What you will do
Please copy exactly the lines from the top of the data through the line containing "zu instagram (559, 748)", and nothing else.

(Collected data)
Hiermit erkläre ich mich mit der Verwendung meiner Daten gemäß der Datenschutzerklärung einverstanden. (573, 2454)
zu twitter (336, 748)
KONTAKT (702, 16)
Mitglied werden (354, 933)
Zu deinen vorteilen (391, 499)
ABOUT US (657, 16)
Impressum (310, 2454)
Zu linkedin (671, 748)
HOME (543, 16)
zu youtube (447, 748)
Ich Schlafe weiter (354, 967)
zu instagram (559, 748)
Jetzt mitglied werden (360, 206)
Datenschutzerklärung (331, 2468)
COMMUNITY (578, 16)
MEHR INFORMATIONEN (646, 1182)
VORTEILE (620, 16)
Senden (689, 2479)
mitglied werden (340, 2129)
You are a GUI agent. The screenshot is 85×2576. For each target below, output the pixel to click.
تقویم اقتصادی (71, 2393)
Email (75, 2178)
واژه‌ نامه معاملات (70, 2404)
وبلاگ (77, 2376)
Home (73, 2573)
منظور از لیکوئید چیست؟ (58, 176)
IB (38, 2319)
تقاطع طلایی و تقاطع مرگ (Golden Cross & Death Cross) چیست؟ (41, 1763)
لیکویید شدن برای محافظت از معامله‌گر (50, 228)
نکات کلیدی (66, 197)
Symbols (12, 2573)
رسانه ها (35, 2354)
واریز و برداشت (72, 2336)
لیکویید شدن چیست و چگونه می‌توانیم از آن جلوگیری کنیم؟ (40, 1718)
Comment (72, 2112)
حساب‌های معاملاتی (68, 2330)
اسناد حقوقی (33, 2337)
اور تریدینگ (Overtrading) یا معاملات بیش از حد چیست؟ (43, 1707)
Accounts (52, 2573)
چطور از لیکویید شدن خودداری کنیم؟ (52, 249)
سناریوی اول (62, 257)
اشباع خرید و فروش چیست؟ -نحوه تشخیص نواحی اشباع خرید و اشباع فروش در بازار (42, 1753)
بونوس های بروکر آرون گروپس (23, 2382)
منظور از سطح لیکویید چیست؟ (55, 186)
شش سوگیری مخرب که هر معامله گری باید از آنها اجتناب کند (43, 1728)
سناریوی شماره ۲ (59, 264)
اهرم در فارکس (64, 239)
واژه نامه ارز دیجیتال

Your response
Hiermit erkläre ich mich mit der Verwendung meiner Daten gemäß der Datenschutzerklärung einverstanden. (573, 2454)
zu twitter (336, 748)
KONTAKT (702, 16)
Mitglied werden (354, 933)
Zu deinen vorteilen (391, 499)
ABOUT US (657, 16)
Impressum (310, 2454)
Zu linkedin (671, 748)
HOME (543, 16)
zu youtube (447, 748)
Ich Schlafe weiter (354, 967)
zu instagram (559, 748)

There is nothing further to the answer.